What you will do:
1 > Reproduce everything in the Leigh Brackett post from "Every Wednesday, I" down to "about Leigh Brackett.", with "booklog" changed to "blog".
2 > Write the next part of the Leigh Brackett post, picking up after its final sentence.

Passage provided:
◇ ◇ ◇ ◇ ◇ ◇ ◇

Womentoread Wednesday 02: Leigh Brackett

Every Wednesday, I try and showcase a female writer who is special to me for one reason or another, in an attempt to focus more attention on female sf and fantasy writers. I will limit this to writers I’ve actually read multiple books of, if only to have an excuse to link to old reviews on my booklog. This time, let’s talk about Leigh Brackett.

So I was looking through my archives to see what I’ve written about Leigh Brackett before, and I saw that each time I mentioned her I noticed that you may know her from her work writing for The Empire Strike Back. Well, can’t break tradition which is why I mentioned this again. It’s fitting that one of the best pulp science fiction authors would end up writing for the movie series whose inspiration was the sort of adventure sf Brackett wrote. Furthermore, Brackett had been an accomplished screenwriter for almost as long as she had been a science fiction writer, working on movies like The Big Sleep (1945), Rio Bravo (1959) and The Long Goodbye (1973). It’s also why her productivity as an sf writer dropped dramatically after the mid-fifties; there was better money in movies and television.

When she was writing science fiction, Leigh Brackett specialised in writing planetary romances, swashbuckling tales of derring do set on alien planets. In her case this usually Mars or Venus, back when it was still possible to think the other planets in the Solar System could be slightly different versions of Earth. Her Mars has the canals and dying civilisation, while Venus is a jungle planet full of primitive, massive reptiles. Nevertheless her worlds are not carbon copies of Edgar Rice Burroughs. Hers are much more alive, not just stage sets for transplanted western or jungle adventures: her Martians have agency.

◇ ◇ ◇ ◇ ◇ ◇ ◇

Extracted entries:
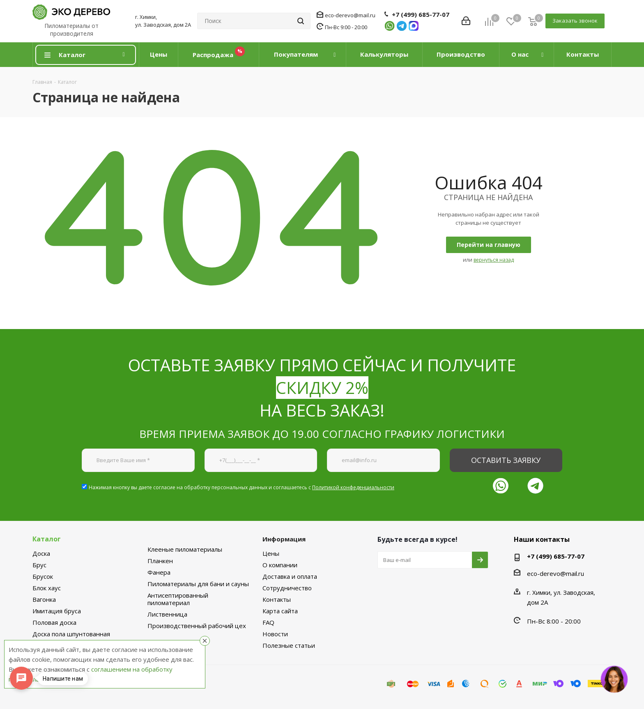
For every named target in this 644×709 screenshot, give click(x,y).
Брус (39, 565)
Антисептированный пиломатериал (177, 599)
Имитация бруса (56, 611)
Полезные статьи (288, 645)
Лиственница (167, 614)
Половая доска (54, 622)
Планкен (160, 561)
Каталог (46, 538)
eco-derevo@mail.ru (350, 15)
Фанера (158, 572)
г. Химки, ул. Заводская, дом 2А (163, 20)
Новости (275, 634)
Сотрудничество (287, 588)
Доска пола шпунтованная (71, 634)
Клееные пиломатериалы (184, 549)
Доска (41, 553)
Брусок (42, 576)
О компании (279, 565)
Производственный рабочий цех (196, 626)
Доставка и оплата (289, 576)
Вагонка (44, 599)
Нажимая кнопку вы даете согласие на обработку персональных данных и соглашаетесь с (241, 487)
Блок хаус (46, 588)
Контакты (276, 599)
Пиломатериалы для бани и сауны (198, 584)
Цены (270, 553)
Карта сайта (280, 611)
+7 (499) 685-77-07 (420, 14)
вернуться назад (494, 259)
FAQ (268, 622)
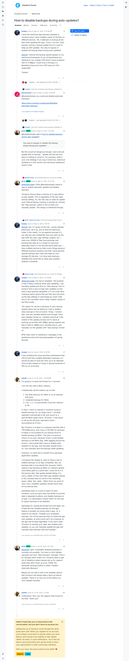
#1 (64, 31)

◇ ◇ ◇ ◇ ◇ ◇ ◇

Responses in order:
1 >
Every Wednesday, I try and showcase a female writer who is special to me for one reason or another, in an attempt to focus more attention on female sf and fantasy writers. I will limit this to writers I’ve actually read multiple books of, if only to have an excuse to link to old reviews on my blog. This time, let’s talk about Leigh Brackett.

2 >
What I like about the best of her writing is how well she can portray a mood in her stories with only a few well chosen words. In the sort of short pulp sf story she specialised there was little room for much characterisation or mood setting, so she always had to be economical, which she did very well. Her craft is also visible in her husband, Edmond Hamilton’s work. Hamilton was a true pulp dinosaur, but after he got married to Brackett in 1946, his work took a leap forward in quality…

The Secret of Sinharat:

Science fantasy is that subgenre of science fiction that has all the trappings of science fiction, –aliens, other planets, blasters and aircars — but which actually read a lot like sword and sorcery in disguise, with strapping barbarian heroes fighting degenerate warlocks using superscience of an earlier age that they barely understand. It’s very romantic, not very plausible or much concerned with realistic science. Science fiction in that grand pulp tradition of Edgar Rice Burroughs. And like Burroughs had his John Carter, Brackett has Eric John Stark, the outlaw with a twenty year Moonprison sentence on his head, raised by a strange non-human tribe on Mercury, (in)famous on three planets as a barbarian and renegade, but also as a man with his own code of honour.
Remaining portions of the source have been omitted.